Fonte: Maeder & Gutiérrez, 2009

Entendendo o estudo 

O Paraguay é uma denominação administrativa que abrangia territórios do Paraguai, Argentina, Uruguai e parte dos estados do Sul do Brasil: Paraná, Santa Catarina e Rio Grande do Sul.

O estudo utilizou documentos escritos pelos padres jesuítas, como cartas e diários, encontrados no Centro de Pesquisas Históricas da Pontifícia Universidade Católica do Rio Grande do Sul (PUCRS), obras publicadas por Jaime Cortesão (1969), Hélio Vianna (1970), padre Antônio Sepp (1951) e bibliografias que abordam as missões jesuíticas e práticas indígenas.
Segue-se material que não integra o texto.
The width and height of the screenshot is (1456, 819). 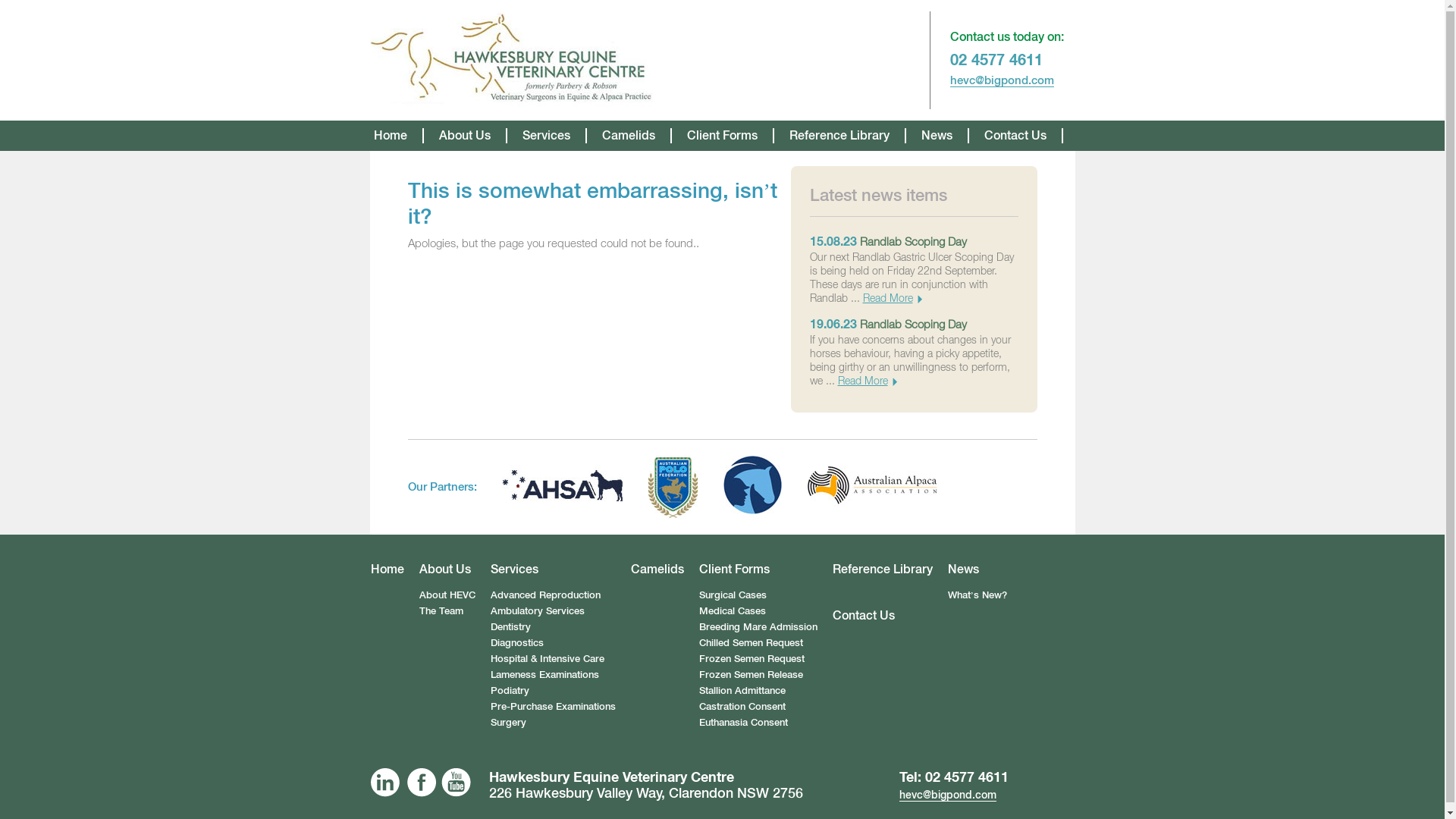 What do you see at coordinates (732, 594) in the screenshot?
I see `'Surgical Cases'` at bounding box center [732, 594].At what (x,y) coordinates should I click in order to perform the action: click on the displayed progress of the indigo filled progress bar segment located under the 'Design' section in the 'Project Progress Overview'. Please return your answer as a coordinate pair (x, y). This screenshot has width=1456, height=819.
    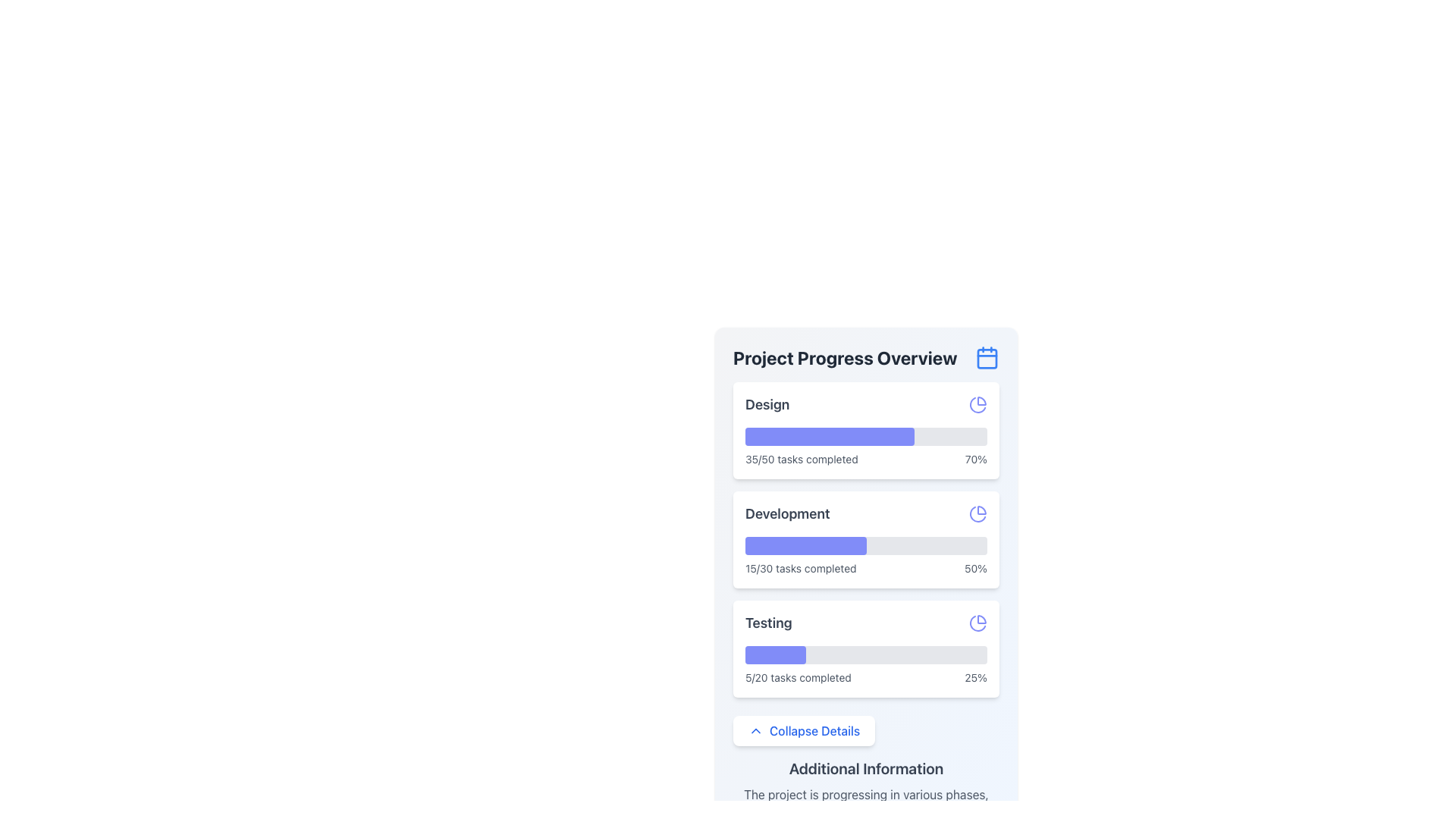
    Looking at the image, I should click on (829, 436).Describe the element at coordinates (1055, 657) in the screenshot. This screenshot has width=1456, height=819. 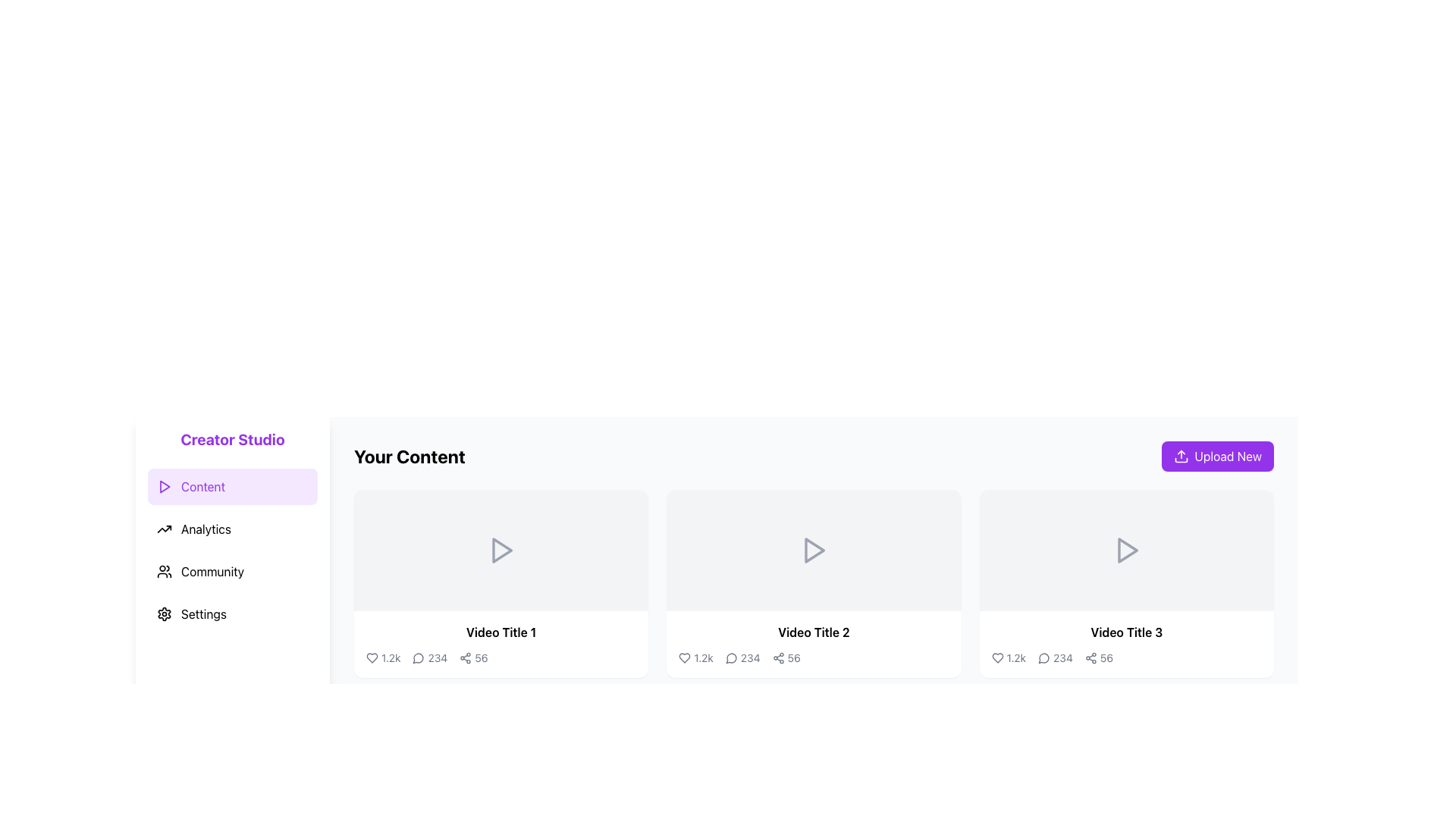
I see `the comment count display, which consists of a comment icon and the number '234', located beneath 'Video Title 3' in the middle-right section of the interface` at that location.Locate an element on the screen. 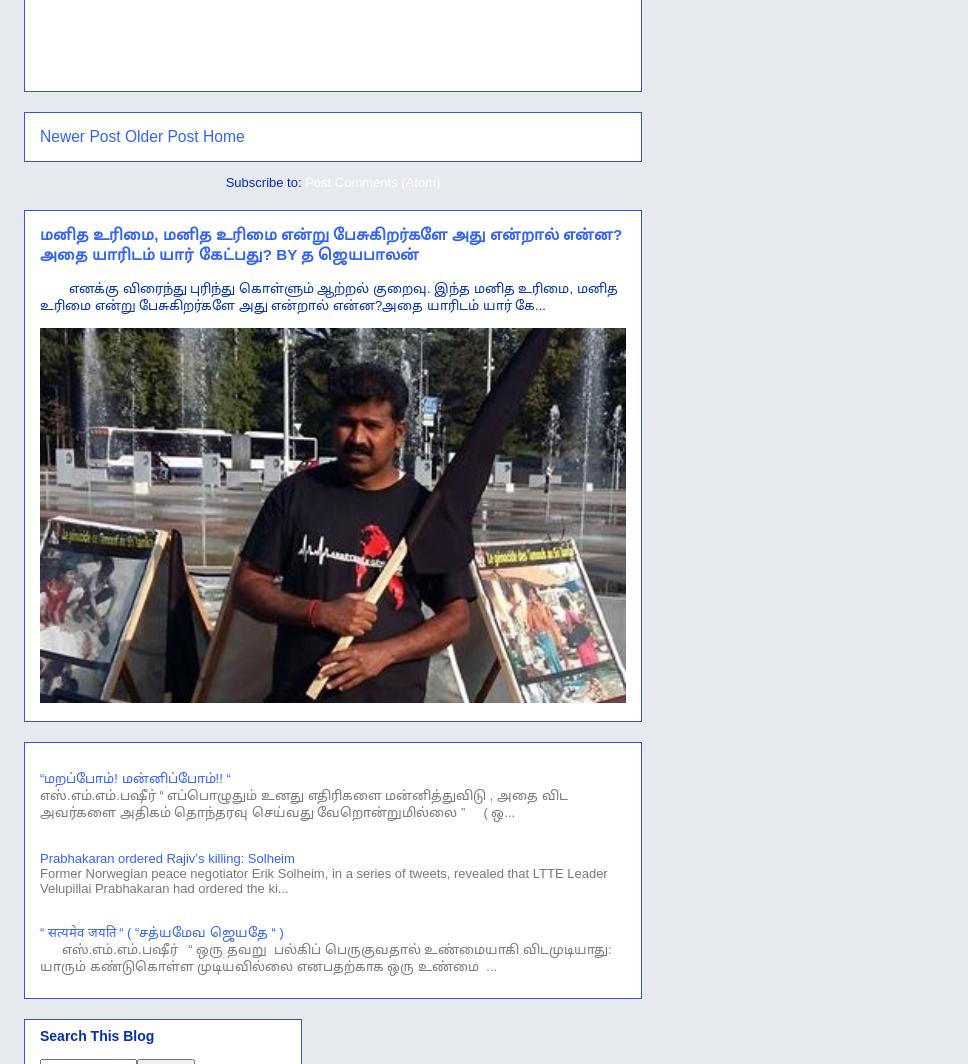 This screenshot has height=1064, width=968. 'Home' is located at coordinates (222, 135).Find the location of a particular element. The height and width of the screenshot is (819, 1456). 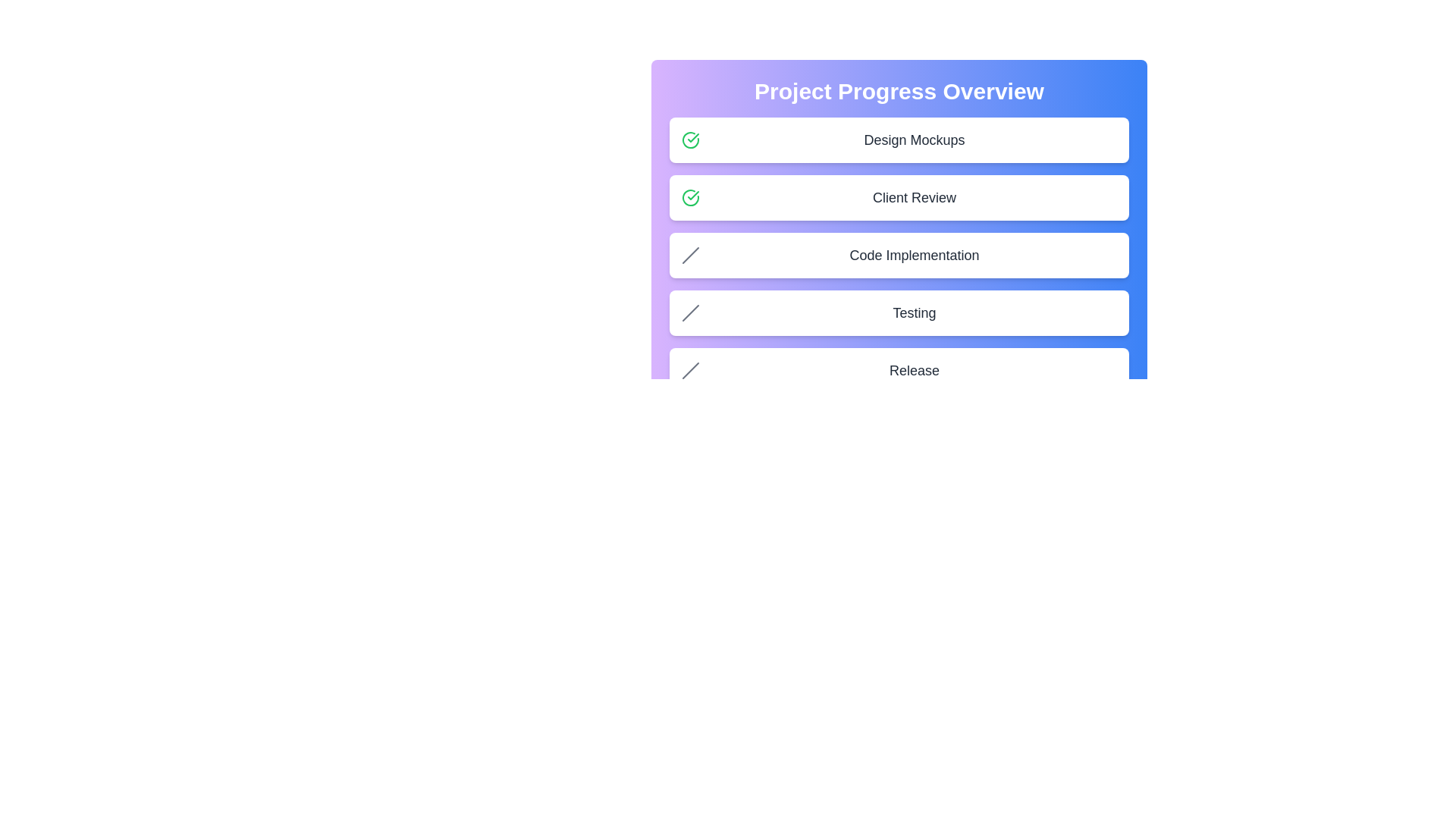

the content of the fifth list item under 'Project Progress Overview', which displays a gray slash icon and the text 'Release' is located at coordinates (899, 371).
Os pressupostos teóricos se fundamentam em autores da História Ambiental, que auxiliam na compreensão do comportamento de determinadas espécies e dos impactos ambientais.

Os resultados apontam para ações de ratões, formigas e gafanhotos no cotidiano das missões jesuíticas, situações que geraram fome e cobranças dos indígenas para que os padres solucionassem os problemas. Com base na História Ambiental, demonstrou-se como os não humanos causaram constrangimentos e, ao mesmo tempo, impulsionaram ações por parte dos padres e também de lideranças xamânicas. 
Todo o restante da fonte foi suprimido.